LIVE FROM THE HEADLINES
West Virginia Officials Form Task Force in Sniper Investigation
Aired August 22, 2003 - 19:03 ET
THIS IS A RUSH TRANSCRIPT. THIS COPY MAY NOT BE IN ITS FINAL FORM AND MAY BE UPDATED.
DARYN KAGAN, CNN ANCHOR: We move on now to West Virginia, where officials say they need help. They want to find two men who might know something about the killer or killers responsible for three deadly sniper shootings. They're setting up a special task force.
They released a composite sketch of a man reportedly spotted in a dark pickup truck near two of the shootings. And they say that a tall, thin man with -- quote -- "hairy white legs" may also have information. There are ballistic tests that now show that the same .22-caliber rifle was used in each attack.
We have more on the story now from CNN's Maria Hinojosa.
MARIA HINOJOSA, CNN CORRESPONDENT (voice-over): One week and a day since the last deadly shooting in West Virginia, and the ATF tries to recreate a sniper attack.
Using laser beams to measure a shot's distance and positioning themselves inside a truck similar to one spotted here the night of the shootings, crime solvers attempt to think and act like a criminal. There has been slow progress. This composite sketch was featured prominently on the front page of the local papers Friday morning. And Friday afternoon, authorities emphasized the importance of speaking with this man.
UNIDENTIFIED MALE: The sketch of that individual is of the individual that was inside that dark colored or maroon truck that was spotted at the Go-Mart on Route 60. We have witnesses that saw him in that truck.

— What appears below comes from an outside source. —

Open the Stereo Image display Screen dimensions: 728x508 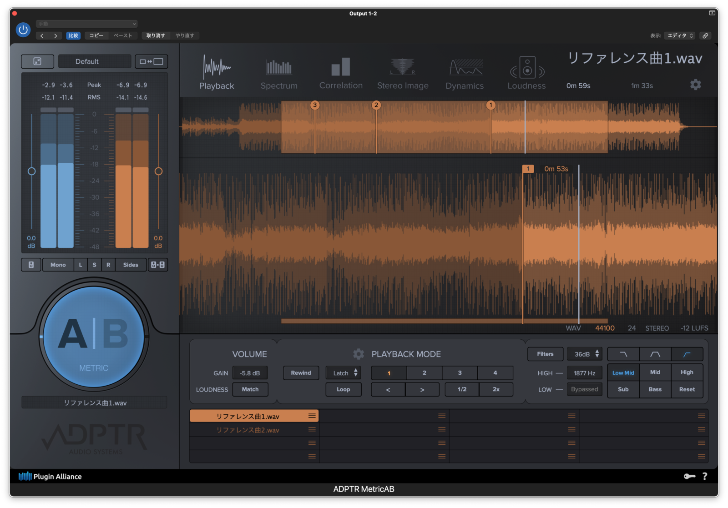403,73
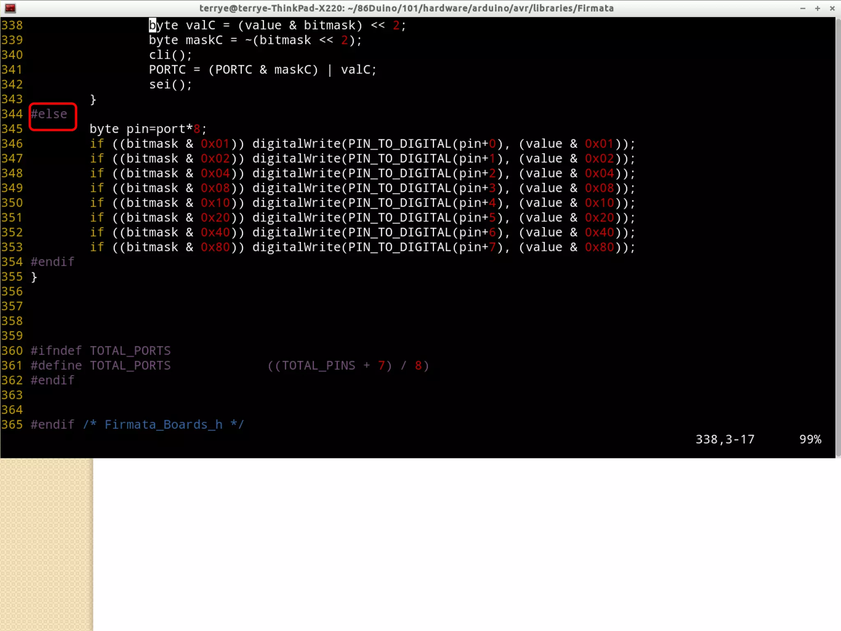
Task: Click the highlighted #else directive
Action: coord(49,114)
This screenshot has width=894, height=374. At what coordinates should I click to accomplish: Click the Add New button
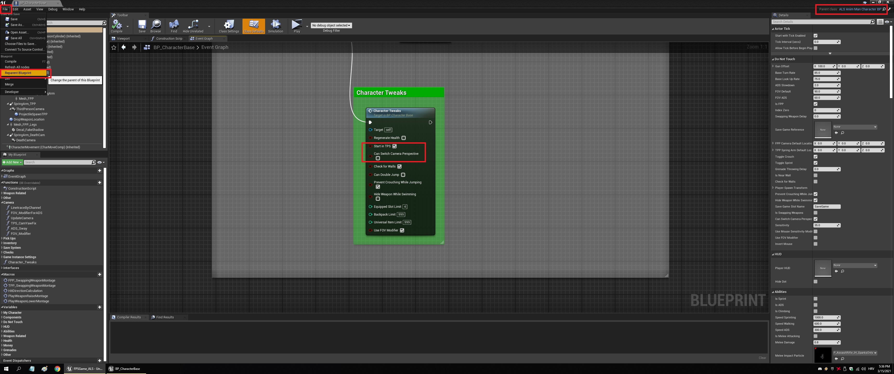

HINOJOSA: At Southern Kitchen in Charleston, a 56-year-old local diner, uneasiness now about gun violence in a city where only 10 people were murdered in all of last year.
UNIDENTIFIED FEMALE: It's scary. When I go to stop at a streetlight, I'm sort of really scared about it. If a truck or something pulls up in front of me or beside me, it's sort of scary, I think.
HINOJOSA: But not everyone has given in to the fear.
UNIDENTIFIED FEMALE: I don't think he should scare us enough to just stay locked in, because wherever he's going to be, he's going to be, I guess. But I think he'll mess up and they'll catch him.
HINOJOSA: At Peggy's Dairy Treat, Kelly Schoolcraft (ph) says she feels safer with a much more visible police presence.
UNIDENTIFIED FEMALE: You see a lot of deputies go up and down the road. And they come in the restaurant. And, at night, we're pretty busy.
HINOJOSA: But in a state where carrying a concealed and loaded weapon is legal, a message from one West Virginian to the sniper.
CALVIN ARMSTEAD, WEST VIRGINIA RESIDENT: Somebody might get him without -- before he gets someone else. He has to kind of start watching his back, too. That's all.
HINOJOSA: Now, Daryn, that composite sketch of the man, the heavyset man, was actually -- he was seen at one of the shootings.
Now, we have also heard from investigators that, tomorrow, they will continue to do these recreations, those reconstructions of the shootings, to try to get any evidence that will lead them any closer to this shooter or shooters. People here certainly want that to happen quickly, so that they can get back to their normal lives here in Charleston, West Virginia -- Daryn.
Maria Hinojosa in Charleston, thank you for that.